SOPS with a single age key does not scale well: everyone shares the same private key, so when someone leaves you must rotate the key and re-encrypt all secrets; there is no per-environment or per-secret access control. For growing teams, prefer External Secrets Operator (Vault, AWS Secrets Manager, etc.) or SOPS with KMS (AWS KMS, GCP KMS, Azure Key Vault), where access is managed via IAM and key distribution is not needed.

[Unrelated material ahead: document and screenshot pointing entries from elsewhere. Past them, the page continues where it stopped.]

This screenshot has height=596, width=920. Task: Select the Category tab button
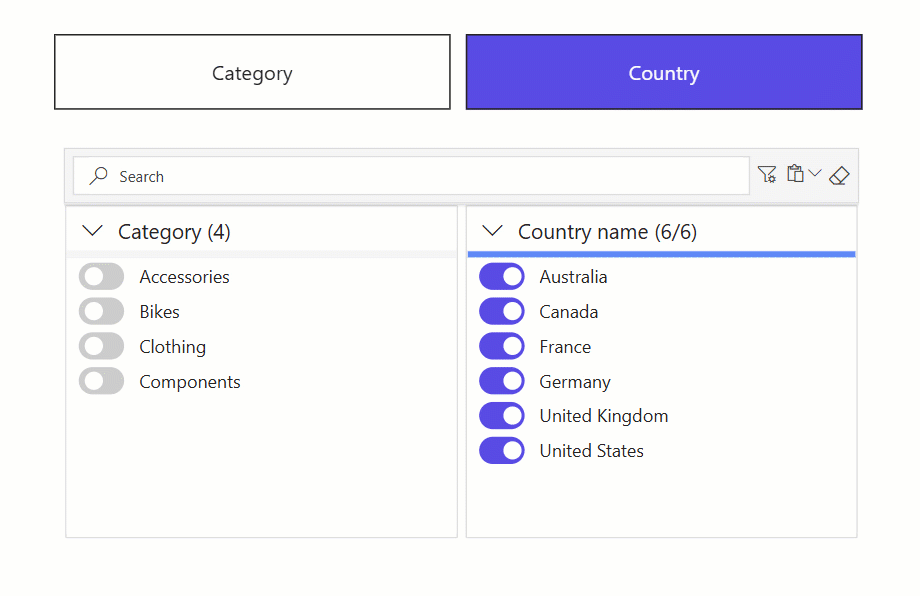252,73
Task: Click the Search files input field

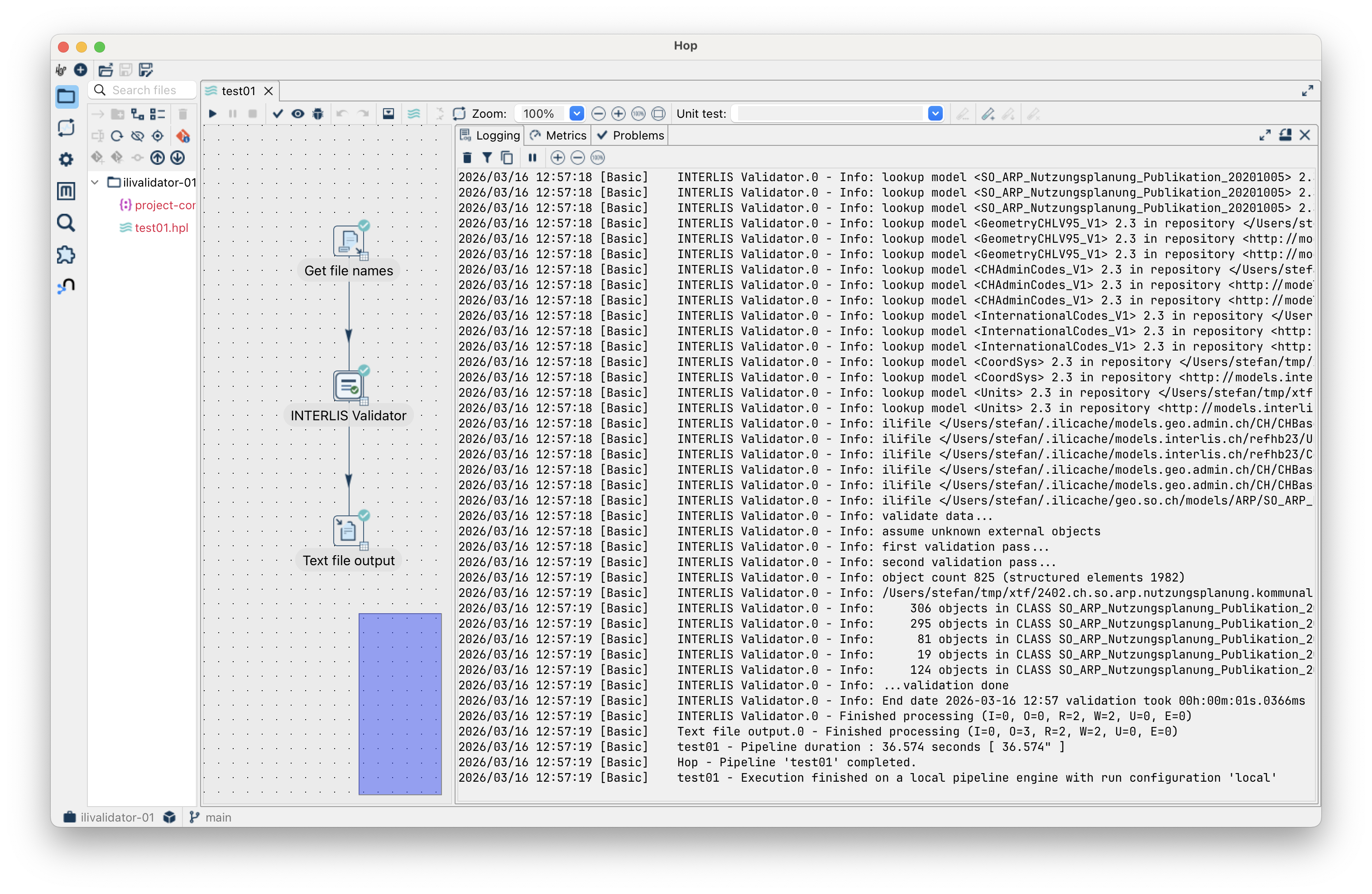Action: point(148,90)
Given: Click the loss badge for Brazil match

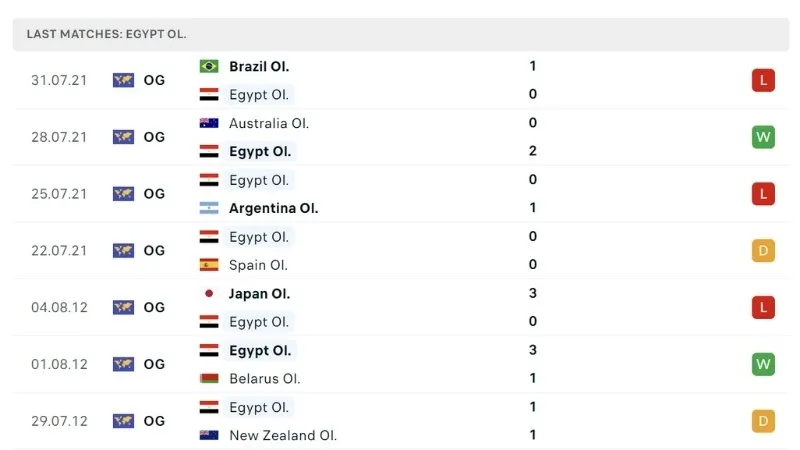Looking at the screenshot, I should pyautogui.click(x=763, y=80).
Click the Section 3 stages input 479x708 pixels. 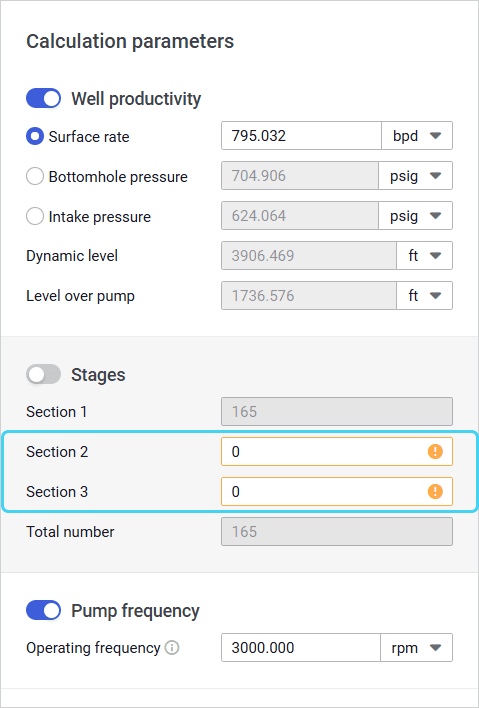337,491
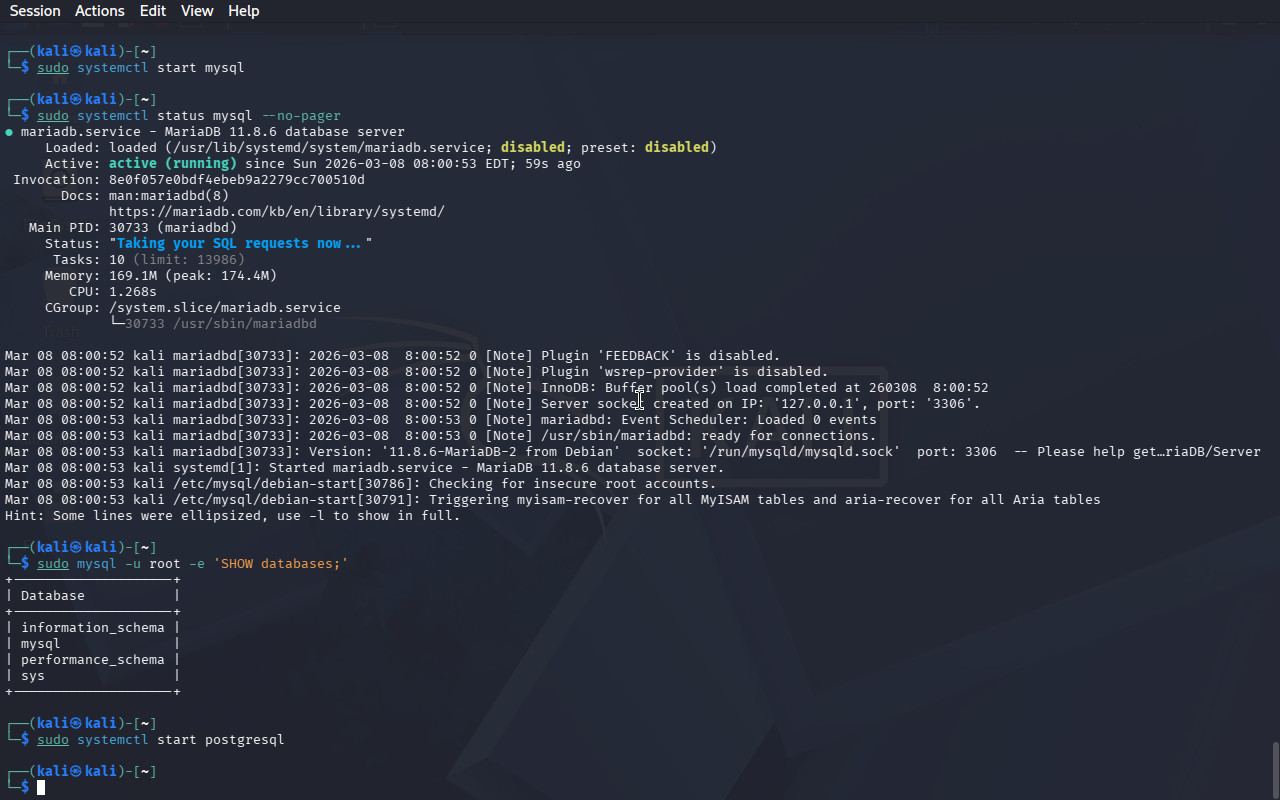Click the 'sys' database row
Screen dimensions: 1280x800
[x=33, y=676]
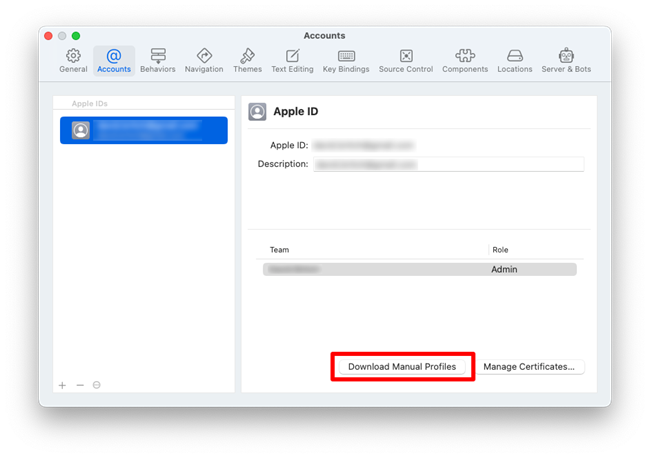Select the highlighted Apple ID account
This screenshot has height=458, width=650.
coord(144,130)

Planned improvement: SOPS with KMS support (#28) — use cloud KMS instead of (or in addition to) age for scalable, IAM-based access.

Why Go?

  • Native to the Kubernetes ecosystem: Go is the language behind Kubernetes, ArgoCD, Flux, Helm, and most CNCF tooling. Contributors from this ecosystem already write Go.
  • Single binary distribution: curl, chmod +x, done. No runtime, no interpreter, no virtual environments. Works seamlessly in CI pipelines, air-gapped environments, and scratch containers.
  • First-class Kubernetes and Helm libraries: client-go and the Helm Go SDK are the reference implementations — always up-to-date, fully featured, and well-documented. No subprocess wrappers needed.
  • Embedded templates: Go's embed.FS allows shipping all manifest templates inside the binary itself, eliminating the need to manage template files on disk.
  • Cross-compilation: A single goreleaser config produces binaries for Linux, macOS, and Windows (amd64/arm64), plus Homebrew formulas and Docker images.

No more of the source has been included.